These local ordinances create a perceived conflict with Pennsylvania State laws. Under Pennsylvania’s Controlled Substance, Drug Device and Cosmetic Act (“CSA”), 35 P.S. §780-113 (a)(16), no person may knowingly possess a controlled substance without a lawful prescription from a doctor. Under the CSA, marijuana is also classified a Schedule 1 controlled substance. Pennsylvania’s penalty for possession of 30 grams or less of flower or 8 grams or less of hashish is a misdemeanor punishable by 30 days in jail and/or a $500 fine. See 35 P.S. §780-113 (a)(31)(i). Possession of more than 30 grams of flower or more than 8 grams of hashish is a misdemeanor with a maximum penalty of 6-12 months incarceration and a $5,000 fine.

So which law applies and how severe can you be punished for possession of a small amount marijuana in theses cities that have decriminalized marijuana. Typically, when there is a conflict between state law and local ordinances, state law preempts the local ordinance. Some local law enforcement authority have argued the CSA preempts all of the local ordinances as they are attempts to alter the penalties under the CSA.

In Holt’s Cigar Co. v. City of Philadelphia, 608 Pa. 146 (2011), the Pennsylvania Supreme Court rejected the argument that the Controlled Substance Act prohibits local regulation in order to create uniformity in the regulation of controlled substances. In Holt’s Cigar, the Supreme Court held that the Act does not prohibit local regulations of controlled substances unless there is an “irreconcilable conflict” between the CSA and the local regulation. The proper standard for determining whether the local ordinances “irreconcilably conflicts” with the Controlled Substances Act was stated by the Supreme Court in Holt’s Cigar.

Things to do:
a - In the records starting at the line containing "Where should I click to: Click" and ending at the line containing "will [14, 97].", replace "text area" with "text box". Leave everything else in those lines unchanged.
b - Extend the text on Pennsylvania marijuana ordinances from the point where it stops.
The records have no connection to the text on Pennsylvania marijuana law.

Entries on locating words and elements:
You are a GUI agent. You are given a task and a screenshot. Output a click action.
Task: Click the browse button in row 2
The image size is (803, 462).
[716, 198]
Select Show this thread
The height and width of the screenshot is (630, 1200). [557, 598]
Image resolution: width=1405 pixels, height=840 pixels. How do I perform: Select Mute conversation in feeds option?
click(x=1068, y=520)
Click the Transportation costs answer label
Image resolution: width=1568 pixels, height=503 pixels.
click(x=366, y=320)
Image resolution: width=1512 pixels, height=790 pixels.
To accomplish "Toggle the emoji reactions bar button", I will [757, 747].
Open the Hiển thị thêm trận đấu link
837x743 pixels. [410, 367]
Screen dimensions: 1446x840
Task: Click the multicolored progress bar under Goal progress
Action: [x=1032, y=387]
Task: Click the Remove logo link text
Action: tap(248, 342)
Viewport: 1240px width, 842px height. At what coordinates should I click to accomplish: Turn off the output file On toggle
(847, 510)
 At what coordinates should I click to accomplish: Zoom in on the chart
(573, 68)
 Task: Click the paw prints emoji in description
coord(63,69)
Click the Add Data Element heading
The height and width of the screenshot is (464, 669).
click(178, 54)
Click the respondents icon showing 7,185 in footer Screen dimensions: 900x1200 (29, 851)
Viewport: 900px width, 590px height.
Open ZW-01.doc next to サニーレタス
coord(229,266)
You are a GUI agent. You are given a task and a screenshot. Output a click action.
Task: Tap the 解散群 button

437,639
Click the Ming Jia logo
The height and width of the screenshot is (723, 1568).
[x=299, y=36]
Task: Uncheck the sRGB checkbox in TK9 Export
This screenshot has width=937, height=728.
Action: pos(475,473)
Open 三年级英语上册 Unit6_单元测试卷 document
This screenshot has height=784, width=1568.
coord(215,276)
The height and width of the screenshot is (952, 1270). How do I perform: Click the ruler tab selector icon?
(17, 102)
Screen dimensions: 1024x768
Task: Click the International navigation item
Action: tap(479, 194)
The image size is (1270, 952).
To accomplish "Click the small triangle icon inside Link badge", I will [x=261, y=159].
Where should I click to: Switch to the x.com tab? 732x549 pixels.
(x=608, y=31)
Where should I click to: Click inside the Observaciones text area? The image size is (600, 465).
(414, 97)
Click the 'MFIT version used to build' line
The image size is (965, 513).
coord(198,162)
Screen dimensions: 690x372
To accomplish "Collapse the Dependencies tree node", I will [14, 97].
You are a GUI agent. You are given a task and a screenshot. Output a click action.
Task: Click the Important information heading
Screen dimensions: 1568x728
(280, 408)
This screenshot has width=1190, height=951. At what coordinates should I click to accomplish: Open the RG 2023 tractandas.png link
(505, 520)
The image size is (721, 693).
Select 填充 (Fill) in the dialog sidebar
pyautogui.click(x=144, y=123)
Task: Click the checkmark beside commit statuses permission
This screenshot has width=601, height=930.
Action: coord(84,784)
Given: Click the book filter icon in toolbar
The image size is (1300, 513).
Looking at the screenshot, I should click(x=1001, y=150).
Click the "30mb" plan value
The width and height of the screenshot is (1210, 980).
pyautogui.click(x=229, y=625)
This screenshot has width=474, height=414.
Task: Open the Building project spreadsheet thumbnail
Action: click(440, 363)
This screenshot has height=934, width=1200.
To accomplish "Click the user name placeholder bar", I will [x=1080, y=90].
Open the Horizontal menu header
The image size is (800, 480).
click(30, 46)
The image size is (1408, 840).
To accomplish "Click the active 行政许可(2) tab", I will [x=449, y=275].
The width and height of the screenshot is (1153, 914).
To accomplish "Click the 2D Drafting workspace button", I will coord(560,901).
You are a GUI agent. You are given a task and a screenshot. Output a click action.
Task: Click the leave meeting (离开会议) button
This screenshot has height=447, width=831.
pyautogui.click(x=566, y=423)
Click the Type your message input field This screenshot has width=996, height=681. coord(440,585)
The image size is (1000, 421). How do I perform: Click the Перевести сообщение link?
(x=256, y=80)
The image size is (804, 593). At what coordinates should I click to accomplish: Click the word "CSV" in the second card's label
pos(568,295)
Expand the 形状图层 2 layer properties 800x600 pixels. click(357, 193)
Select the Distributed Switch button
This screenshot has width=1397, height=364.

Responses to the exercise:
a -
Where should I click to: Click inside the Observaciones text box? The image size is (600, 465).
(414, 97)
Click the 'MFIT version used to build' line
The image size is (965, 513).
coord(198,162)
Screen dimensions: 690x372
To accomplish "Collapse the Dependencies tree node", I will [14, 97].

b -
[I]t has long been the established general rule, in determining whether a conflict exists between a general and local law, that where the legislature has assumed to regulate a given course of conduct by prohibitory enactments, a municipal corporation with subordinate power to act in the matter may make such additional regulations in aid and furtherance of the purpose of the general law as may seem appropriate to the necessities of the particular locality and which are not in themselves unreasonable.

Holt’s Cigar, 608 Pa. at 154. (emphasis added).

The Holt’s Cigar decision makes it clear that local laws with a different penalty do not create an irreconcilable conflict, as long as the local law does not permit what the Act forbids or forbid what the Act permits. The Supreme Court stated that the the nature or severity of the penalties imposed is not determinative and does not eliminate the conflict arising from the discrepancy with respect to mens rea for a particular course of proscribed conduct.” Id.at 165 (emphasis added).

While Holt’s Cigar decision provides some clarity as to whether local municipalities may enact ordinances decriminalizing marijuana, person may still be punished under state laws. Usually, it will depend on the law enforcement authority that arrests and prosecutes the individual. If you are arrested by a state trooper as opposed to the local municipal police, there is a good chance you will be charged with a violation of state law. It will then be up to the local courts and prosecutors on how to proceed with charges and punishment

An interesting enforcement scenario exists in the city of Bethlehem. On June 26, 2018, the Mayor of Bethlehem signed into law Bill No. 16-2018, creating a summary offense for possession of up to 30 grams of marijuana (or eight grams of hashish), possession of marijuana paraphernalia and personal use of marijuana. Under the new law, there is a fine of $25 for a first offense, $50 for a second offense, $100 for a third offense, and $150 fourth offenses or eight hours of community service.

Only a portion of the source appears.